Como se sabe, normalmente, um bem imóvel pode ser doado, desde que o ato de doação seja realizado por escritura pública e conste nos registros da propriedade. Em situações como esta, contudo, é possível que o doador estipule algumas regras limitadoras ao donatário, no que se refere à disponibilidade do bem imóvel, por meio de cláusulas de inalienabilidade[1] e impenhorabilidade[2], visando, muitas vezes, impedir a dilapidação do patrimônio doado. Na presença de cláusulas desta natureza, e havendo intenção pelo donatário[3] de dispor do bem, faz-se necessário buscar a autorização judicial.
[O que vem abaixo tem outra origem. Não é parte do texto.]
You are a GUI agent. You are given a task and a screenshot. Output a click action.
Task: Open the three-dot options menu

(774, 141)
Exatamente em razão da natureza da cláusula protetiva do patrimônio, comumente, o pedido é negado pelo Poder Judiciário.
No entanto, recentemente, a Terceira Turma do Superior Tribunal de Justiça (STJ), no julgamento do Recurso Especial nº 2.022.860, cancelou as cláusulas de inalienabilidade e de impenhorabilidade de um imóvel doado há cerca de 20 anos. Segundo os julgadores, com o tempo, o bem passou a causar problemas aos donatários.
A ação apreciada pelo STJ foi ajuizada por um casal de idosos que pretendia o cancelamento das mencionadas cláusulas de inalienabilidade e impenhorabilidade existentes sobre um imóvel rural que receberam por meio de doação. Segundo afirmaram os donatários, em virtude de suas idades avançadas, dos frequentes roubos de gado na propriedade e os prejuízos econômicos daí decorrentes, teriam perdido a capacidade de administrar o bem.
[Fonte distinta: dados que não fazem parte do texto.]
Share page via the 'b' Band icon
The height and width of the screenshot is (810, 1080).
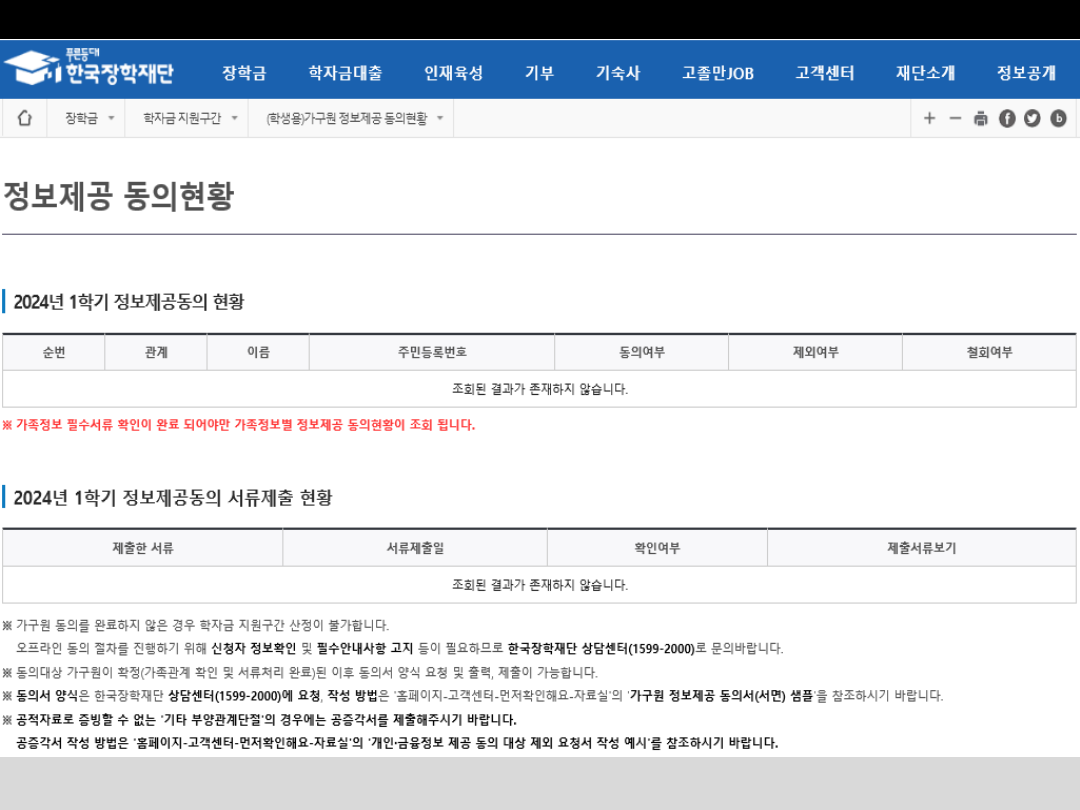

Todavia, mesmo com tais alegações, a primeira e a segunda instâncias do Tribunal de Justiça de Minas Gerais negaram o pedido dos donatários, sustentando a inexistência de condições excepcionais que autorizariam o cancelamento das cláusulas em questão. Já o STJ, na contramão do decidido pelas instâncias inferiores, reconheceu a presença de situações autorizadoras do levantamento dos gravames.
Em síntese, após analisar o contexto exposto pelos donatários, o Superior Tribunal de Justiça identificou existir justa causa para cancelar as cláusulas de inalienabilidade e impenhorabilidade existentes sobre o bem imóvel recebido por doação, considerando, ademais, a necessária observação dos dispositivos legais de proteção à pessoa idosa e a concordância, dos herdeiros dos donatários, com a venda do imóvel.
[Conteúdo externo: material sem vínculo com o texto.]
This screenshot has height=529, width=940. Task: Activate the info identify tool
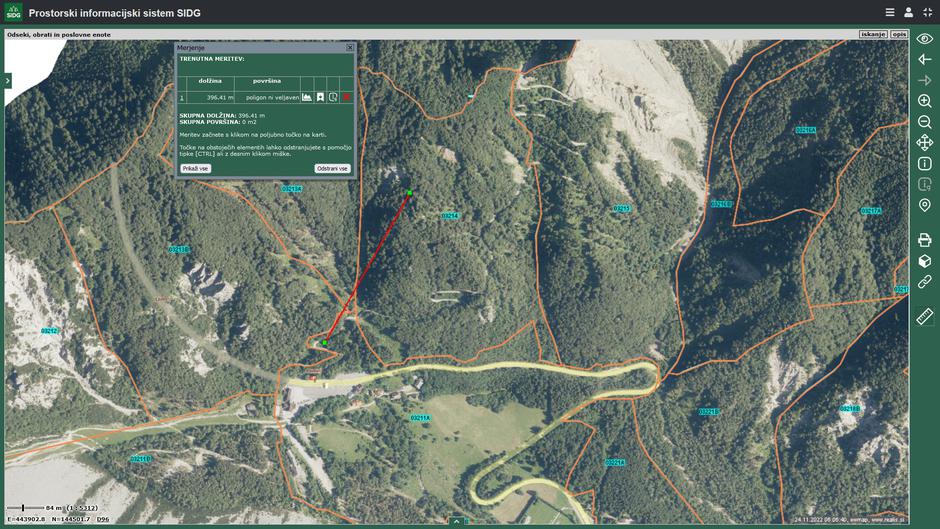(924, 164)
Por essa razão, os Ministros compreenderam que a situação preencheu os requisitos autorizadores exigidos pela jurisprudência do próprio STJ, quais sejam: a morte dos doadores, a inexistência do risco de dilapidação do patrimônio e o atendimento ao interesse dos donatários, sobre os quais recaíram, à época, a proteção estabelecida pelas cláusulas restritivas impostas pelos doadores.
O STJ ponderou também que os donatários já possuem longa idade e que, após os seus falecimentos, seus herdeiros poderiam alienar o bem, o que, por si só, excluiria os gravames, afastando a eficácia das cláusulas.
Portanto, o cancelamento da inalienabilidade e impenhorabilidade do bem doado, segundo o STJ, é plausível em situações excepcionais. Nesse sentido, decidiu-se que, em não havendo risco de prejuízo ao patrimônio, deve ser garantido o interesse e bem estar dos donatários, visando-lhes garantir uma vida digna.
[1] Cláusula que impede a transferência da propriedade do donatário para uma outra pessoa.
[2] Cláusula que impede a utilização do bem para a quitação de débitos do donatário.
[3] Donatário é aquele que recebe o bem doado.